Work task:
Only lines with the string "Image" are wanted. Pull them out of the data.

Given records:
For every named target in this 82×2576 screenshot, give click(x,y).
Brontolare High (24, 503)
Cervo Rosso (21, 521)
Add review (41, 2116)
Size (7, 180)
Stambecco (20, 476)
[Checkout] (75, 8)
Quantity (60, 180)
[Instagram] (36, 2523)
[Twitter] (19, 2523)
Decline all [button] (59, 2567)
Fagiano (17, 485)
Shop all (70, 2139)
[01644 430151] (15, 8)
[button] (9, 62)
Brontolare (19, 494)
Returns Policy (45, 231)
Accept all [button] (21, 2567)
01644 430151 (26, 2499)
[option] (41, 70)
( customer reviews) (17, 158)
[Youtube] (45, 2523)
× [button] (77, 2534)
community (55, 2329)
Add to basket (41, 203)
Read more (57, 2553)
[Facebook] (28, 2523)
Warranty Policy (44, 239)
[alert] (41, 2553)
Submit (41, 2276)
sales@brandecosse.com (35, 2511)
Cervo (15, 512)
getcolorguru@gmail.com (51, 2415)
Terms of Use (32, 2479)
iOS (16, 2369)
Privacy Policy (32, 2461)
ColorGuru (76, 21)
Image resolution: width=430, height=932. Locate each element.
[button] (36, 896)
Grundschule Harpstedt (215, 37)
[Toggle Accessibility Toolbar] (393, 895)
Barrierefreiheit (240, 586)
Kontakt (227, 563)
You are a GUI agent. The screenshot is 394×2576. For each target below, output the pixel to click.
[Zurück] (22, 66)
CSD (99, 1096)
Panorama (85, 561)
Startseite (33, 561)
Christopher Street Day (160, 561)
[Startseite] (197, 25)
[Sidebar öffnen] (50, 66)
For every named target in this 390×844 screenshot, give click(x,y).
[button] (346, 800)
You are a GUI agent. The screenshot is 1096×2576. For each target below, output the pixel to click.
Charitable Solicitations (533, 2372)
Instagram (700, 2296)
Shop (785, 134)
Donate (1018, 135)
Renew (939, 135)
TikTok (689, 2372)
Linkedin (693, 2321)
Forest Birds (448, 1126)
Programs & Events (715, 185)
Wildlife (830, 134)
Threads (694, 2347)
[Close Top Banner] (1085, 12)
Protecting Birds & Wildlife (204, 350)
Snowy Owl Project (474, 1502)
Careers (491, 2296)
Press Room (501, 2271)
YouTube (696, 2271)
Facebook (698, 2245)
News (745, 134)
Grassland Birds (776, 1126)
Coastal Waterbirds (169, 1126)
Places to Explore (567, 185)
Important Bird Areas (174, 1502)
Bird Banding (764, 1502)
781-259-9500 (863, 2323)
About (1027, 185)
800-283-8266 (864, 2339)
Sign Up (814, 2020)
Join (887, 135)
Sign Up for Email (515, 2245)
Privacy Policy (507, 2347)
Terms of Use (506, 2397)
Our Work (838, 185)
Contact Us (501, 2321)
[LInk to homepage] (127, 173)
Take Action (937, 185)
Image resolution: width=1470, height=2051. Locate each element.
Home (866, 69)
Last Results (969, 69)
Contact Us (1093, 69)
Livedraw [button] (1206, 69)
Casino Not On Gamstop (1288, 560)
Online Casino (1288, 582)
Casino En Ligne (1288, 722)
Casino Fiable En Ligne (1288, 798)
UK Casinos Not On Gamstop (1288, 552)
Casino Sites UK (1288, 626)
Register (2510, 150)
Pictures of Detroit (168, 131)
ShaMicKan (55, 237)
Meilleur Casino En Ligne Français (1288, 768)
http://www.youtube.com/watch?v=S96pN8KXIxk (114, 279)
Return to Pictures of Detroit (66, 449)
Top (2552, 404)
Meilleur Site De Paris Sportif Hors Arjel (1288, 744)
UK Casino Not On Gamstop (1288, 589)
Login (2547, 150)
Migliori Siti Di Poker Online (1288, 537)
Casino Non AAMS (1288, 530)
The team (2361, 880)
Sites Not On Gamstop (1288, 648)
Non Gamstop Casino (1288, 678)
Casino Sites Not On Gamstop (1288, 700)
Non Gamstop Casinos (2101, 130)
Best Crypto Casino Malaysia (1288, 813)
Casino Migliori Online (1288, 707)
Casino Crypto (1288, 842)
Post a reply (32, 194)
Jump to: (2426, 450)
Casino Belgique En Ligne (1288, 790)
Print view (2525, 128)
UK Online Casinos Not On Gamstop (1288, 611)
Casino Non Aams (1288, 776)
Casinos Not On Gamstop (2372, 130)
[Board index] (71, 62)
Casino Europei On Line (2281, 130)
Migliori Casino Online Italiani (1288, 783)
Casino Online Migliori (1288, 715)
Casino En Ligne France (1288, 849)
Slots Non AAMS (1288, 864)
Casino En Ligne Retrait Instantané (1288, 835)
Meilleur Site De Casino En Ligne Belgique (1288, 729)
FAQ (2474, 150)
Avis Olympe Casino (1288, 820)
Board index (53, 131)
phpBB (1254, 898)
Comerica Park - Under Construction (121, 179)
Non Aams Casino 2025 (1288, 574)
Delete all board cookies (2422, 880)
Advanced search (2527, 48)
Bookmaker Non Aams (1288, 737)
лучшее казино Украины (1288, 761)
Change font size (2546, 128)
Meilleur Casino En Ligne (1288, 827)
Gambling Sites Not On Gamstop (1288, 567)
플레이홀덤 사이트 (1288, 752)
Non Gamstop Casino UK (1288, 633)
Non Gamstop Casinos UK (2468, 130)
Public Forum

Written reply:
Image resolution: width=430, height=932. Locate each element.
Image resolution: width=1470, height=2051. Locate each element.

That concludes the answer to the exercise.